Per AppleInsider, Google on Wednesday introduced its long-anticipated Spotify competitor: Google Play Music All Access, a “uniquely Google approach” to subscription music service.

Google engineering director Chris Yerga announced the new music service during the keynote for the search giant’s annual Google I/O developer conference. As was previously rumored, the streaming service is similar to popular music service Spotify, but it also adds elements similar to Internet radio service Pandora.

“We set out to build a music service that didn’t just give you access to the world of music,” Yerga said, “but also helped guide you through it.”

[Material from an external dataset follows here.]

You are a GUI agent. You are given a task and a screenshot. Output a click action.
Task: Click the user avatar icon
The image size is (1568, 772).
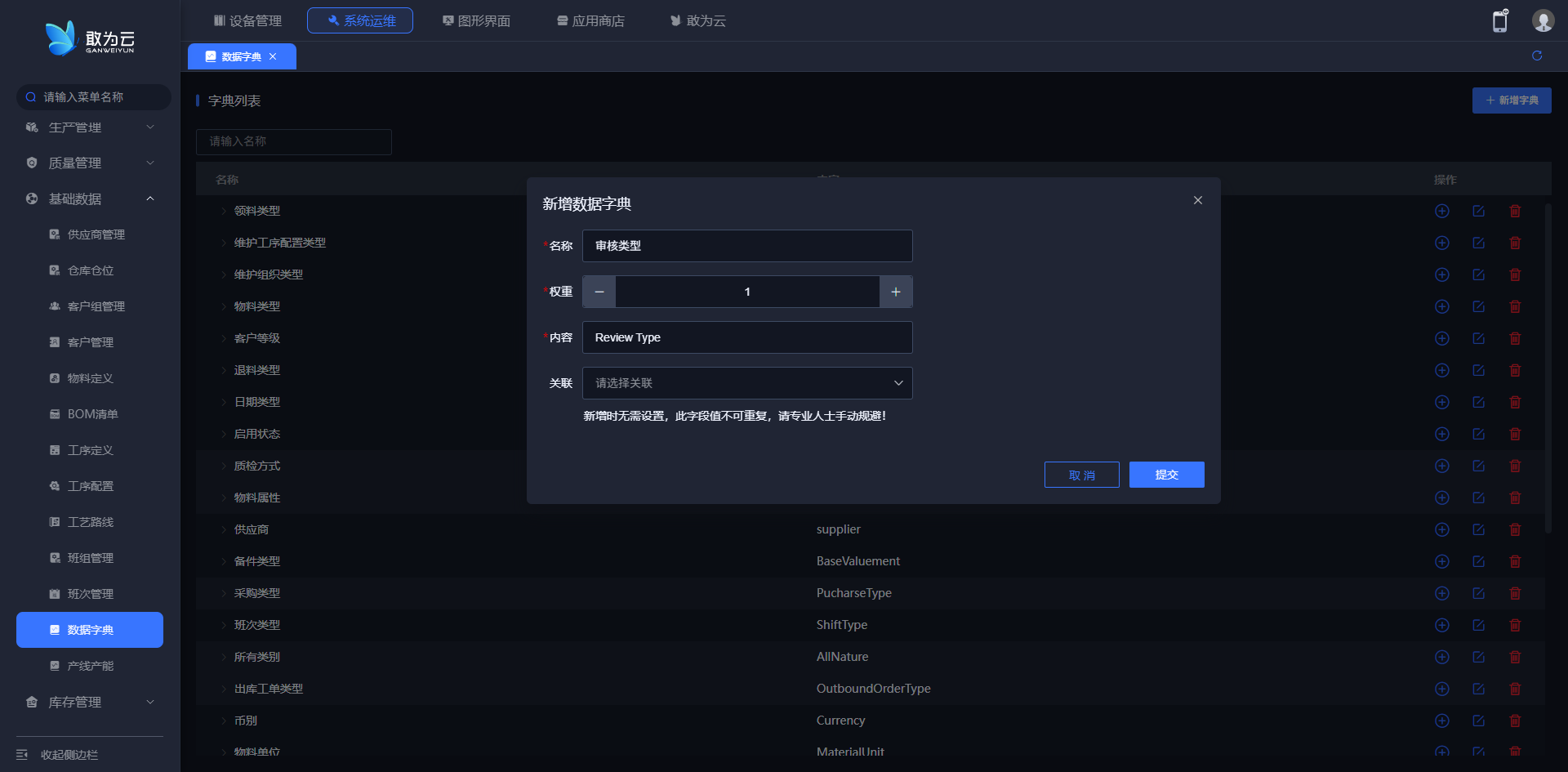point(1542,21)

All Access has a focus on personalized recommendations, using a feature called “Explore”. Explore allows users to start a radio station from an individual track. Once the station is established, users can tailor the tracks that will play to their likes by stopping tracks that they don’t want to hear.

The new streaming service will also suggest new releases and other tracks that Google thinks users will enjoy based on their listening habits. All Access will also allow users to blend their own Google Play-stored tracks in on playlists with All Access songs.

The move into streaming will bring Google into competition not only with Spotify and Pandora, but also potentially with Apple. The iPhone maker is said to be working on its own radio service to debut some time this summer. Much of the negotiations with the major record labels is said to already be done, but holdouts among some labels are thought to be holding up the rollout of Apple’s streaming option.

All Access is available in the United States as of May 15 for US$10 per month. Google is opening up the service to all users in the country, though, for a 30-day free trial. Users beginning their trial before June 30 will be able to take advantage of a special discount, getting access to the streaming service for US$8 per month.

Stay tuned for additional details as they become available and if you’ve tried All Access and have any feedback to offer, please let us know in the comments.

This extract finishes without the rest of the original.